Prevenir o desaparecimento de pessoas, esclarecer a sorte e o paradeiro de quem desapareceu e apoiar os seus entes queridos, inclusive na sua busca para saber o que aconteceu e por justiça pelas graves violações ao Direito Internacional Humanitário (DIH) e do Direito Internacional dos Direitos Humanos (DIDH), são mais importantes do que nunca.
Nos dias que antecedem o Dia Internacional das Vítimas de Desaparecimento Forçado, as assessoras jurídicas do Comitê Internacional da Cruz Vermelha (CICV) Ximena Londoño e Helen Obregón Gieseken oferecem elementos-chaves sobre como a lei protege as vítimas de desaparecimentos forçados e outras pessoas desaparecidas, e sobre como o CICV contribui para o desenvolvimento global, regional e nacional mais amplo e esforços locais para prevenir e lidar com desaparecimentos forçados como parte do seu trabalho.
Em 30 de agosto, o mundo lembra uma ocasião importante para aumentar a conscientização sobre o trágico fenômeno dos desaparecimentos, colocando as pessoas desaparecidas de maneira forçada e as suas famílias no centro de importantes apelos à ação. É também um dia para reafirmar e invocar um maior respeito pelo DIDH, em particular pela Convenção Internacional para a Proteção de Todas as Pessoas contra o Desaparecimento Forçado (ICPPED), e pelo DIH.
Ocupar-se da situação das vítimas de desaparecimento forçado e de outras pessoas desaparecidas é um desafio global e complexo. Atualmente, há mais de 210 mil pessoas registradas como desaparecidas pela Rede de Restabelecimento de Laços Familiares da Cruz Vermelha e do Crescente Vermelho – e isso é apenas a ponta do iceberg. No entanto, em muitos casos, os esforços para evitar o desaparecimento de pessoas – ou para encontrar quem desapareceu – sofrem com a falta de recursos, capacidades técnicas ou vontade política. Nenhuma pessoa ou organização pode resolver isso sozinha.
Esclarecer os termos
Para determinar as obrigações relevantes e adotar as respostas apropriadas, primeiro devemos ver de quem estamos falando. A noção de “pessoas desaparecidas”, embora não esteja definida no direito internacional, é encontrada em diferentes normas do DIH (aqui e aqui), referindo-se amplamente a pessoas desparecidas por motivos relacionados a um conflito armado, que inclui aquelas que desapareceram à força. No DIDH, a única definição internacionalmente aceita é a de “desaparecimento forçado”: em poucas palavras, a privação de liberdade por autoridades estatais ou por pessoas ou grupos de pessoas agindo com o envolvimento do Estado, seguida da recusa em reconhecer a privação de liberdade ou a ocultação da sorte ou paradeiro da pessoa desaparecida.[1]
Nas suas operações, o CICV entende “pessoas desaparecidas” como pessoas sobre as quais as famílias delas não têm notícias e/ou que, com base em informações confiáveis, foram dadas como desaparecidas em decorrência de conflitos armados, outras situações de violência ou qualquer outra situação que possa exigir a ação de um órgão neutro e independente (pg. 536). Esta noção inclui vítimas de desaparecimentos forçados.

> **Dados fornecidos**
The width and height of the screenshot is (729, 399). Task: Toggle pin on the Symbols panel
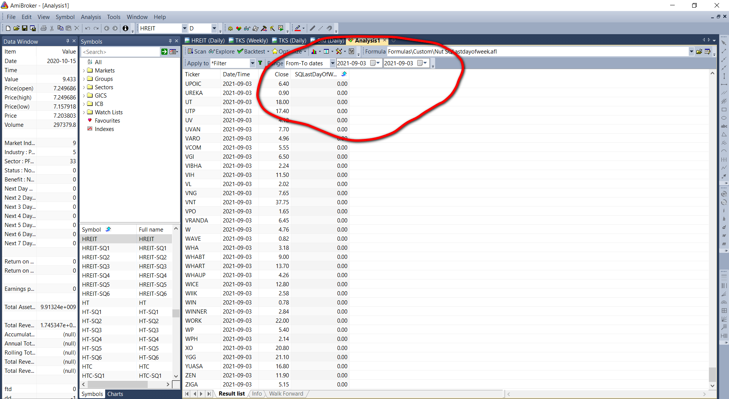170,41
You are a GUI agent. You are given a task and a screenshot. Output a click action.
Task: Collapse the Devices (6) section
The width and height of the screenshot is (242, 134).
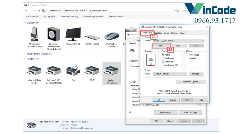pyautogui.click(x=25, y=23)
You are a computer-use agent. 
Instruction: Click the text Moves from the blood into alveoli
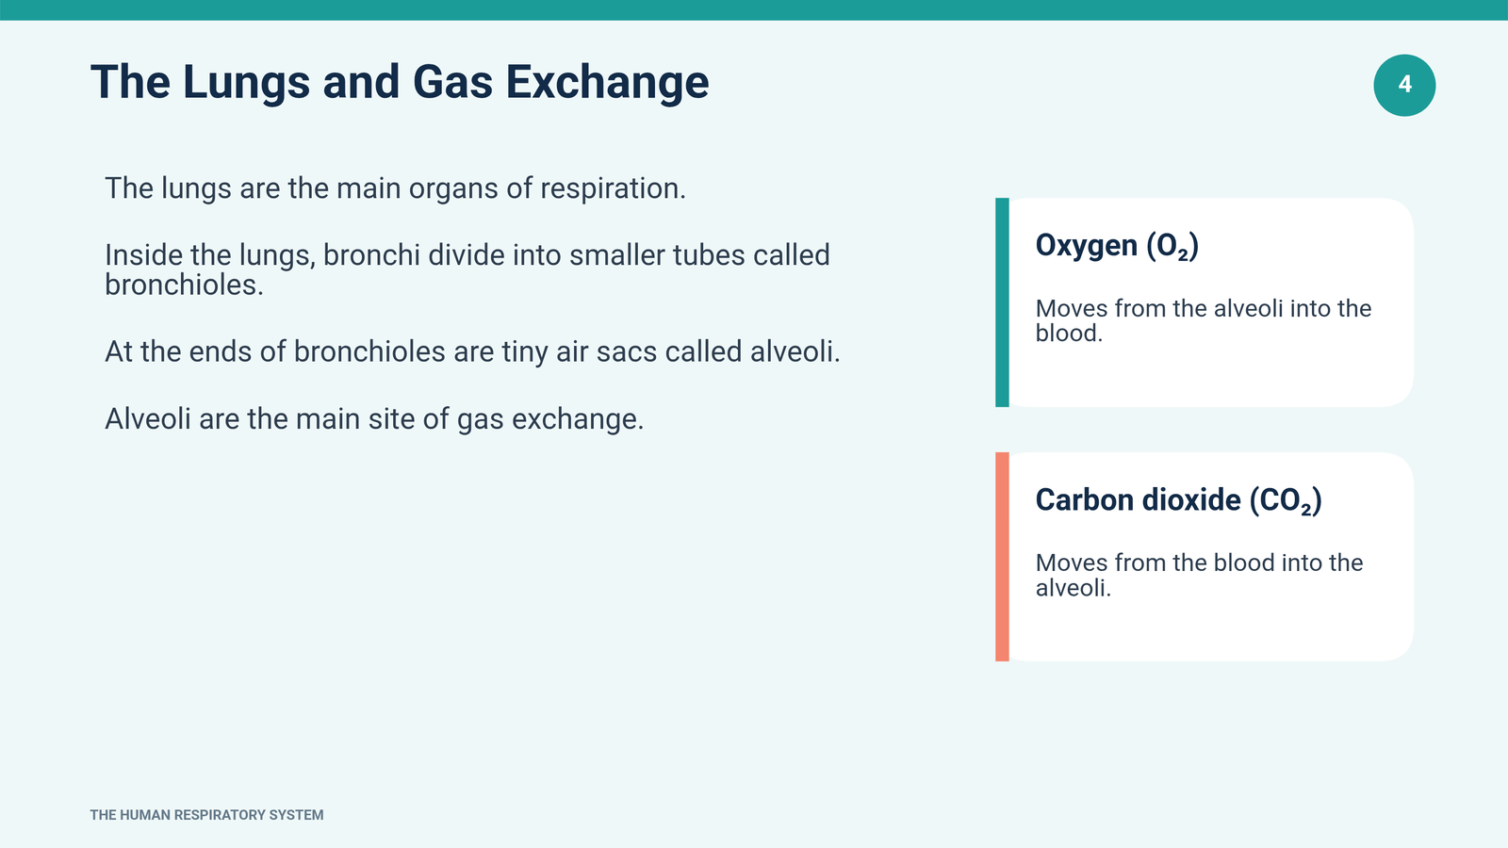(1199, 575)
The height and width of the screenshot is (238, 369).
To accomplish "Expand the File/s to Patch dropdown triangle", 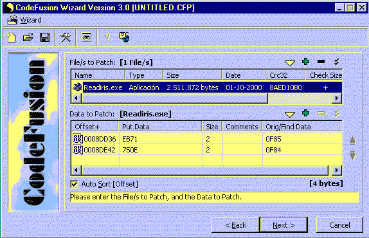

> **Exercício proposto**
Reproduza fielmente a passagem do trecho sobre desaparecimentos forçados que vai de "Prevenir o desaparecimento" até "do que nunca.". As linhas acima vêm de uma fonte diferente da do trecho.

> **Resposta**
Prevenir o desaparecimento de pessoas, esclarecer a sorte e o paradeiro de quem desapareceu e apoiar os seus entes queridos, inclusive na sua busca para saber o que aconteceu e por justiça pelas graves violações ao Direito Internacional Humanitário (DIH) e do Direito Internacional dos Direitos Humanos (DIDH), são mais importantes do que nunca.